Namun dia  memuji perkembangan terbaru dalam "sains" kuliner, yang sebagian besar ditandai oleh globalisasi masakan yang dimungkinkan oleh perdagangan. Dia secara positif menikmati jumlah makanan asing yang sekarang tersedia bagi burjuasi pasca-Revolusi (kari, anggur Schiraz, Welsh rarebit, acar herring, vanilla, dll. Lebih jauh, restoran telah meningkatkan aksesibilitas hidangan gourmet untuk semua orang yang memiliki sedikit sarana.
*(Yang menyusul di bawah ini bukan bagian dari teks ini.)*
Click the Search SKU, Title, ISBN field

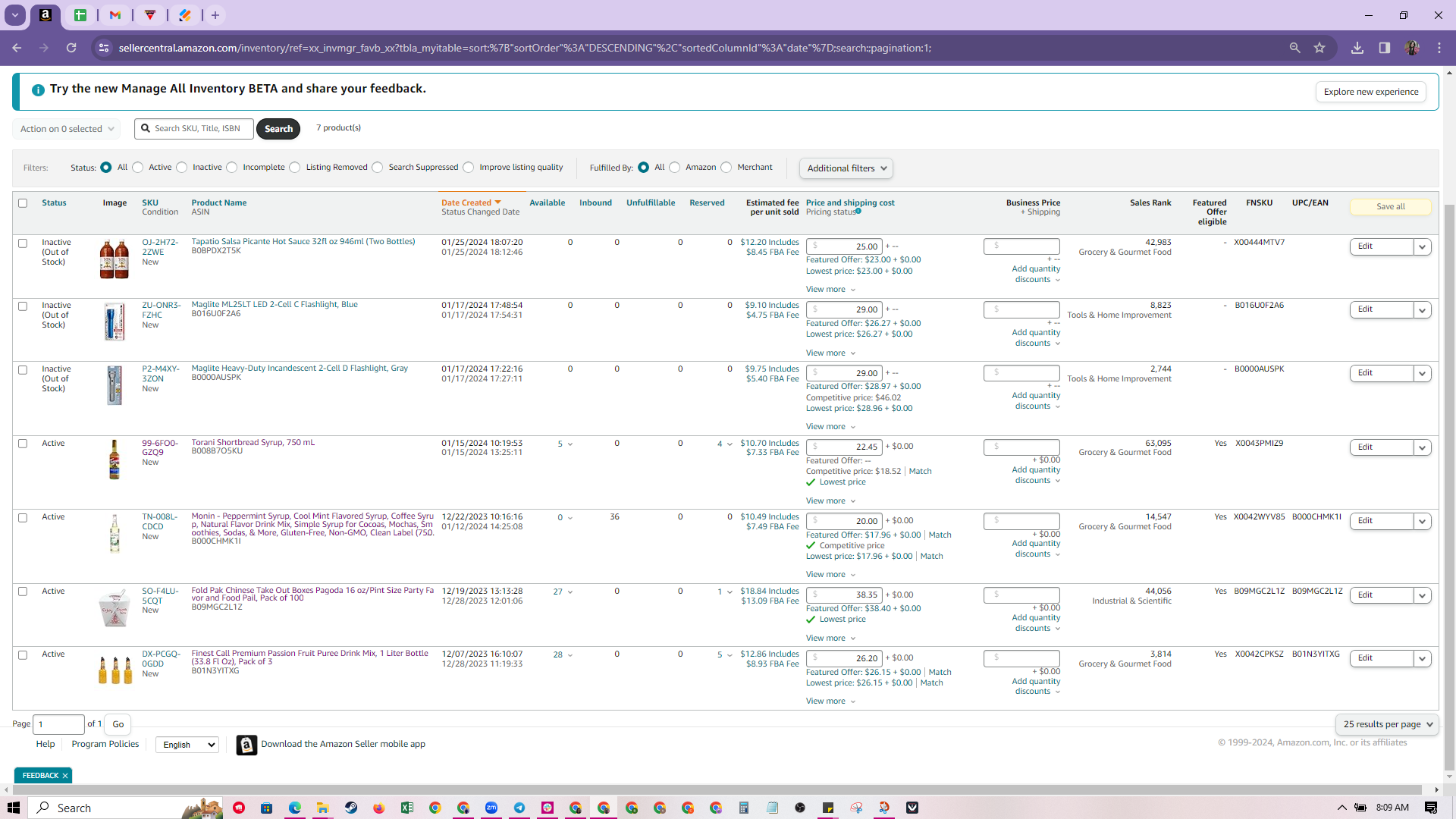pyautogui.click(x=194, y=129)
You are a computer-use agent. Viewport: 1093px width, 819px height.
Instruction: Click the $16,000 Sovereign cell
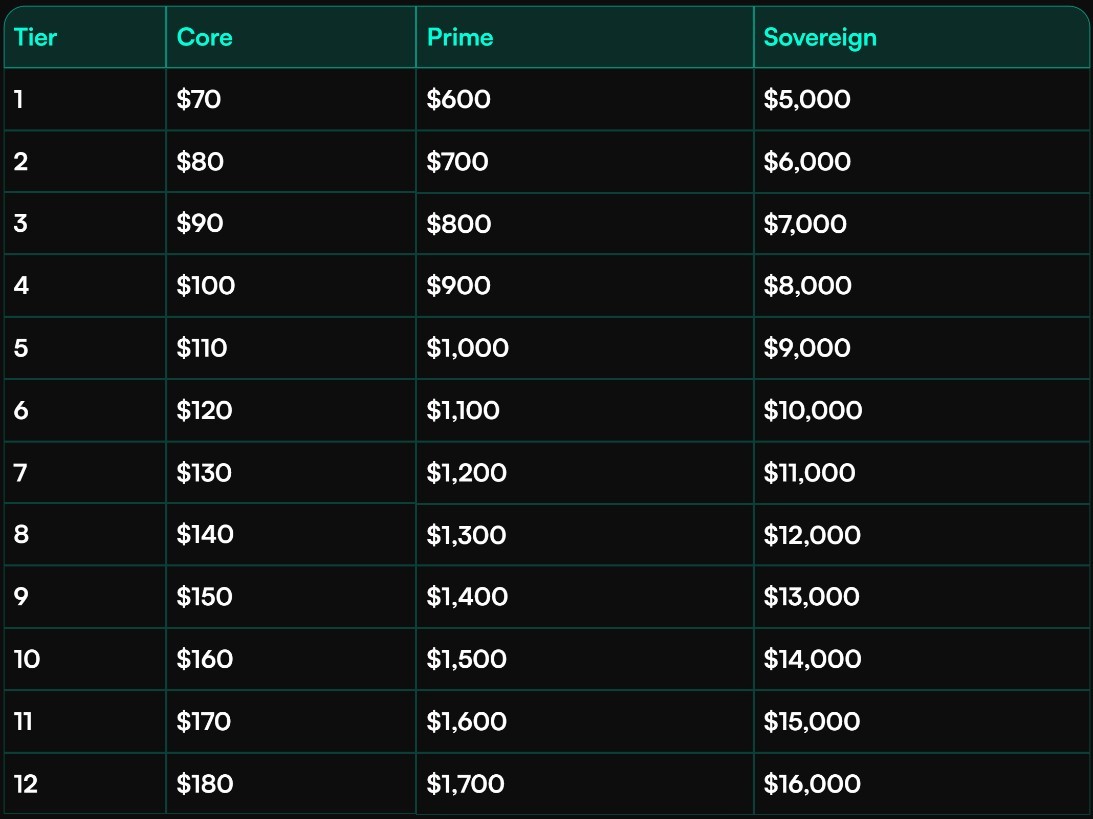812,784
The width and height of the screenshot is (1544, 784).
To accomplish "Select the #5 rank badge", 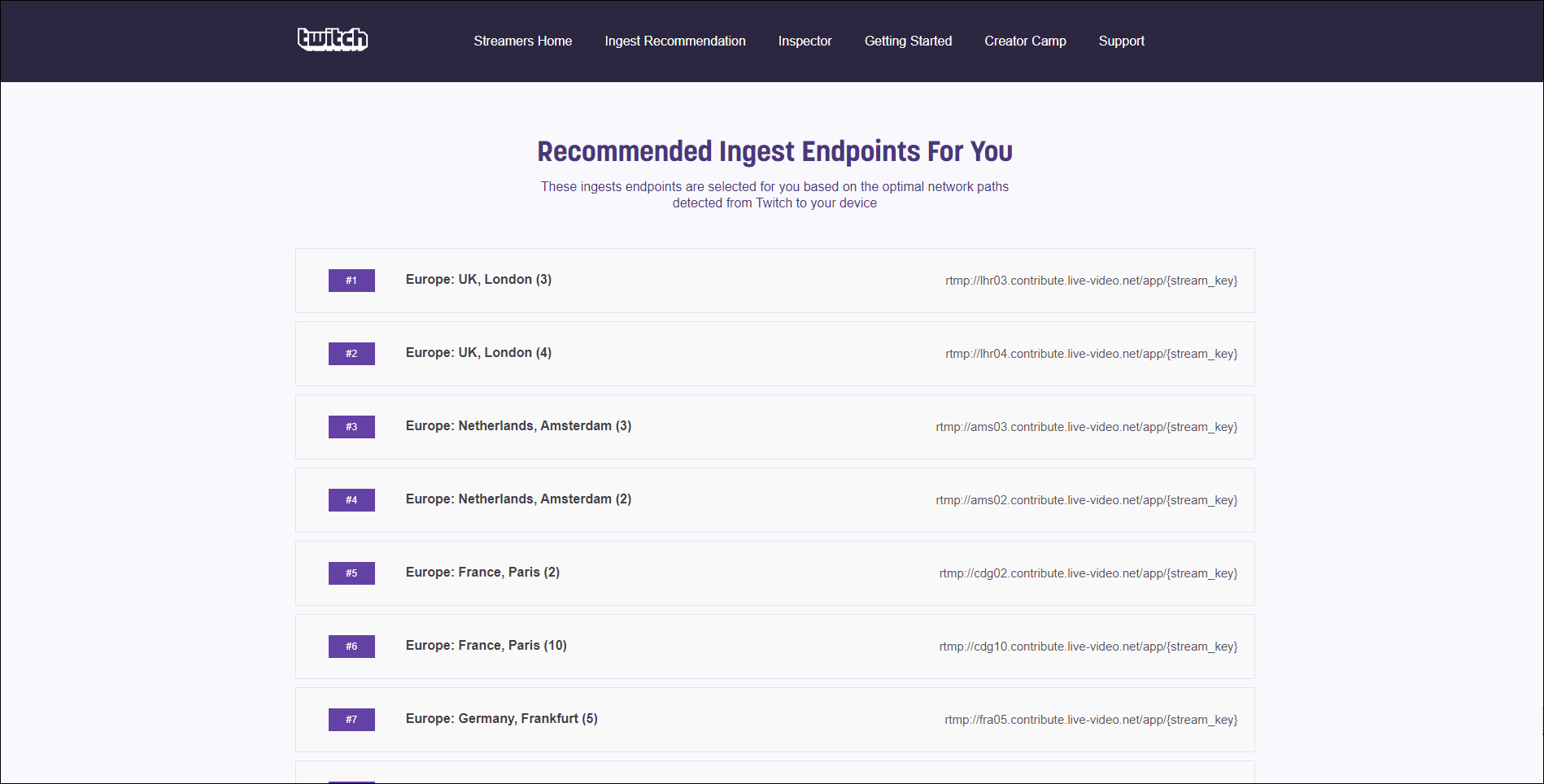I will coord(351,573).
Namun, ia berduka atas kecenderungan individualisasi, kehancuran komunitas yang pernah terbentuk di sekitar meja:
Tetapi yang jauh lebih berbahaya bagi tatanan sosial adalah kenyataan refleksi soliter menimbulkan egoisme, dengan membiasakan individu untuk tidak menganggap siapa pun sendirian, menjauhkan diri dari lingkungannya, dan tidak menunjukkan pertimbangan bagi orang lain; dan dari perilaku mereka sebelum, selama, dan setelah makan, adalah hal yang mudah, dalam masyarakat biasa, untuk memilih membentuk pesta tamu yang biasanya makan di restoran. Â Â
Bahkan di sini ada bayangan sosiologi abad kedua puluh (Bourdieu, Baudriallard, de Certeau) yang berduka karena hilangnya koneksi vital makanan dengan pembangunan komunitas.
Aksesori yang berkerumun di sekitar meja restoran dapat secara eksplisit dikaitkan dengan kritik Bourdieu tentang makanan yang sangat terstruktur, atau tuduhan Pierre Mayol terhadap borjuasi yang terobsesi dengan kebersihan, ketertiban, dan pengendalian diri. Brillat-Savarin menyebut wudhu sisi meja "tidak berguna, tidak senonoh dan menjijikkan," hasil dari "pengaruh kebersihan". Persimpangan dengan teori estetika, yang semakin berfokus pada "I [saya]" sebagai subjek dari pengalaman estetika  sangat penting.